This weekend, finance ministers from the Group of Seven most advanced nations will gather in the town of Iqualit, just South of the Canadian Arctic Circle, to try to put some order into the chaos of banking regulation. The return to fat profits, bonuses and greed at the global banks, just 15 months after the ‘Great Panic’ of 2008 has been so swift that it has left politicians and policy-makers in the starting traps.
The spirit of co-operation that Gordon Brown sought to engender at the first G20 London summit in April 2009 has quickly fractured and ideas for regulation and taxation of the banks have spun off in a dozen directions.
President Obama, having made healthcare reform his domestic focus in his first year in office, suddenly discovered last month — after the defeat of the Democrats in the Massachusetts special Senate election — that what is really worrying Americans is the state of economy and the greed of Wall Street.
In a pair of rapid fire actions, which left most advanced countries in the dust, he first imposed a savage levy on bank assets designed to recoup every “last dime” of the $700bn of bailout assistance provided to the banks through the troubled asset relief plan (TARP). Secondly, on the eve of this year’s State of the Union address, he appeared at the White House accompanied by the mountainous figure of Paul Volcker (Federal Reserve chairman in the 1980s) and unveiled his plans to defenestrate the super-banks.
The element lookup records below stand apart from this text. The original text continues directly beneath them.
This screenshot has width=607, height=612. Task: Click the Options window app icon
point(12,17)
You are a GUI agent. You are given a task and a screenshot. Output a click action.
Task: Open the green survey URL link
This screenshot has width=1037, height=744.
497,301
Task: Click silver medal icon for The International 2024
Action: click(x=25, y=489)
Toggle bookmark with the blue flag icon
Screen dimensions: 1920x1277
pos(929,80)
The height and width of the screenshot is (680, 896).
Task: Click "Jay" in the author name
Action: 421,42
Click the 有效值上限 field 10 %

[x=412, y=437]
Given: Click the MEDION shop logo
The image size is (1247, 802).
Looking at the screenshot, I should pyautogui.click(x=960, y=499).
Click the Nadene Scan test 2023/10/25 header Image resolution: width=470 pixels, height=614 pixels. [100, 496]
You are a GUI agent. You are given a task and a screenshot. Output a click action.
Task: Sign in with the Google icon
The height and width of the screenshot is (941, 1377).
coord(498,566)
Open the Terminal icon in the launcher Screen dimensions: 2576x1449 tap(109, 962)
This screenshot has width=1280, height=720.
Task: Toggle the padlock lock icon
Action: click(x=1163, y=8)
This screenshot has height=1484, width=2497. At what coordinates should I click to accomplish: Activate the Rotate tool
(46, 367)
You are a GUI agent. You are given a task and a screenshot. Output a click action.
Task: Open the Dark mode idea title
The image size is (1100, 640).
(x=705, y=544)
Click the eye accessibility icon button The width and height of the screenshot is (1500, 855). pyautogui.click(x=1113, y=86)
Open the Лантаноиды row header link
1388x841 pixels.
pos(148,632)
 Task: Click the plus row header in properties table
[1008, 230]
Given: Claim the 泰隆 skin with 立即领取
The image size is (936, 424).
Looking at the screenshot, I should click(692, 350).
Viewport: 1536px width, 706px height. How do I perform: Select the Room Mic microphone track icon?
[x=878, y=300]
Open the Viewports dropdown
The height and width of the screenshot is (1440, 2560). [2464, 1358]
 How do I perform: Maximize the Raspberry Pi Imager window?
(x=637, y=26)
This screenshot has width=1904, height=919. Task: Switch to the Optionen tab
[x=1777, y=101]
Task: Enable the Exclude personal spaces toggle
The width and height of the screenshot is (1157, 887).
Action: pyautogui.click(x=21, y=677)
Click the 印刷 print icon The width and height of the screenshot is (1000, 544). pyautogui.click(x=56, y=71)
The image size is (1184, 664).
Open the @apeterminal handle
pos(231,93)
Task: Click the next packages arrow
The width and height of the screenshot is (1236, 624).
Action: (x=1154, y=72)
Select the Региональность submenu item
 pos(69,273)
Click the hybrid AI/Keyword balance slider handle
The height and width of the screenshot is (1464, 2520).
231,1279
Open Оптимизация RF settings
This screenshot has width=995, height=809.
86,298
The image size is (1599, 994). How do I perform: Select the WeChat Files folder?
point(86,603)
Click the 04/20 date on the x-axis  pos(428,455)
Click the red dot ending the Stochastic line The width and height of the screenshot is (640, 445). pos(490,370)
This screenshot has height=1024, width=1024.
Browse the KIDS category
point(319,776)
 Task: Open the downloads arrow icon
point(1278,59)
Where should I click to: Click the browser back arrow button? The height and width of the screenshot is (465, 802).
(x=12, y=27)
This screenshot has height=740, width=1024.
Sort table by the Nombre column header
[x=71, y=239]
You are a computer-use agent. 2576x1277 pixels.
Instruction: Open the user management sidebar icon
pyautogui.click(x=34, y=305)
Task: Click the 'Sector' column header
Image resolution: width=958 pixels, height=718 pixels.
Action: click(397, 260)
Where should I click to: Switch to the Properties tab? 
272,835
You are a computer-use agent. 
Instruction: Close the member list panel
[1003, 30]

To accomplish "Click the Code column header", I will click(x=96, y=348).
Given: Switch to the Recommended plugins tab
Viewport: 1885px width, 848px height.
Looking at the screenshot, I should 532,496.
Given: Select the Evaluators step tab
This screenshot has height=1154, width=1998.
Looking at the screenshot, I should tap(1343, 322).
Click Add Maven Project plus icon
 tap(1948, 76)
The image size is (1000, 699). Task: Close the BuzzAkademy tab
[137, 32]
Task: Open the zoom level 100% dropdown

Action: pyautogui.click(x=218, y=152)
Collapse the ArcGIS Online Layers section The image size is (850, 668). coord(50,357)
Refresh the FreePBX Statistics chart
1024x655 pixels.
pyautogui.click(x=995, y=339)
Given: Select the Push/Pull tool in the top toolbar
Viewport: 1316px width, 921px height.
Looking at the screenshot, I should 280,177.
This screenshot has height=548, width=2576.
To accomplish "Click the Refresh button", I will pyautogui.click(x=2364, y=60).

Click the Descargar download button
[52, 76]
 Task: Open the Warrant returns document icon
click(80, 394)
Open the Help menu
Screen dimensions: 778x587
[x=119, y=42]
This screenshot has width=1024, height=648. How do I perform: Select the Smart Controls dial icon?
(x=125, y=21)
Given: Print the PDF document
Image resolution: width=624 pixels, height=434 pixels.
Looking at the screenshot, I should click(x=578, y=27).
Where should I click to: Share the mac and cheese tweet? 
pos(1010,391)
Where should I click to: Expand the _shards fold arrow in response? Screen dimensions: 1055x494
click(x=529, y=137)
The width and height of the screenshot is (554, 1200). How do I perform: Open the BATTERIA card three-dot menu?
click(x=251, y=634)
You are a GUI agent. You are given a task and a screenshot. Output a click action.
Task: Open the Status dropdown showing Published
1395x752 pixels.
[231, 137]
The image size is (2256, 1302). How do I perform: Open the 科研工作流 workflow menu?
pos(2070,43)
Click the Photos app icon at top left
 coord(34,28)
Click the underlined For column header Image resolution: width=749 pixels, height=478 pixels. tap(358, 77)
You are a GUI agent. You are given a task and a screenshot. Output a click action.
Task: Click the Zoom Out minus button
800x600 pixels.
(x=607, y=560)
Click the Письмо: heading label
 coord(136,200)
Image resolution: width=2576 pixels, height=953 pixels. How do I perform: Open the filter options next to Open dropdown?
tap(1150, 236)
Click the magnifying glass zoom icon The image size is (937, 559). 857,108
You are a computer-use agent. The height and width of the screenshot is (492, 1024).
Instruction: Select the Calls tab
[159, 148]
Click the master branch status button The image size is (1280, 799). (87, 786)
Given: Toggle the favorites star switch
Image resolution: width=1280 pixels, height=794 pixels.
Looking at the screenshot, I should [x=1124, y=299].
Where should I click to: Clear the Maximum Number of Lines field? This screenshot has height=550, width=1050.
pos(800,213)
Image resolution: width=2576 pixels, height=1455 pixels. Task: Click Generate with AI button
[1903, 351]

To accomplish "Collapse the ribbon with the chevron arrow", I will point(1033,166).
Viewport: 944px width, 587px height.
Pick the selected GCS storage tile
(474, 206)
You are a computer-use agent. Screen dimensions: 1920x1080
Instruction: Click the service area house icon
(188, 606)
No longer should banks, insured by the federal government, engage in “proprietary trading” on the financial markets. Nor should they be supporting hedge fund or private equity activities. The “Volcker rule” would seek to separate ordinary retail banking — the process of taking deposits and lending to individuals and businesses — from high-risk, casino banking which brought the world to the edge of a precipice in 2008-09.
Ideas for regulation and taxation of the banks have spun off in a dozen directions
In effect, Obama was embracing a new form of Glass-Steagall, the 1930s depression-era law which forced American banks to separate investment/merchant banking activities from retail banking.
The global banks might have avoided such heavy-handed intervention so late in the day were it not for the role played by Goldman Sachs.
Throughout 2009, the New York bank proved itself to be a money-making machine, taking advantage of the lack of competition in the market place, a surge in share prices and huge spreads — the difference in cost between borrowing money and lending it — to spin record profits and bonus payments.
Had it decided to turn the bonuses all into capital, distribute them to shareholders or put them into a Bill Gates-style charitable trust, it might have escaped opprobrium.
But the decision to allocate 40 per cent of income to bonuses (a figure eventually reduced to 33 per cent) set off a bonus arms race with other financial houses (including nationalised banks like Royal Bank of Scotland). Bankers such as Stephen Green, the chairman of HSBC, openly blamed Goldman Sachs for creating the conditions which brought a full panoply of taxation rules down on the industry.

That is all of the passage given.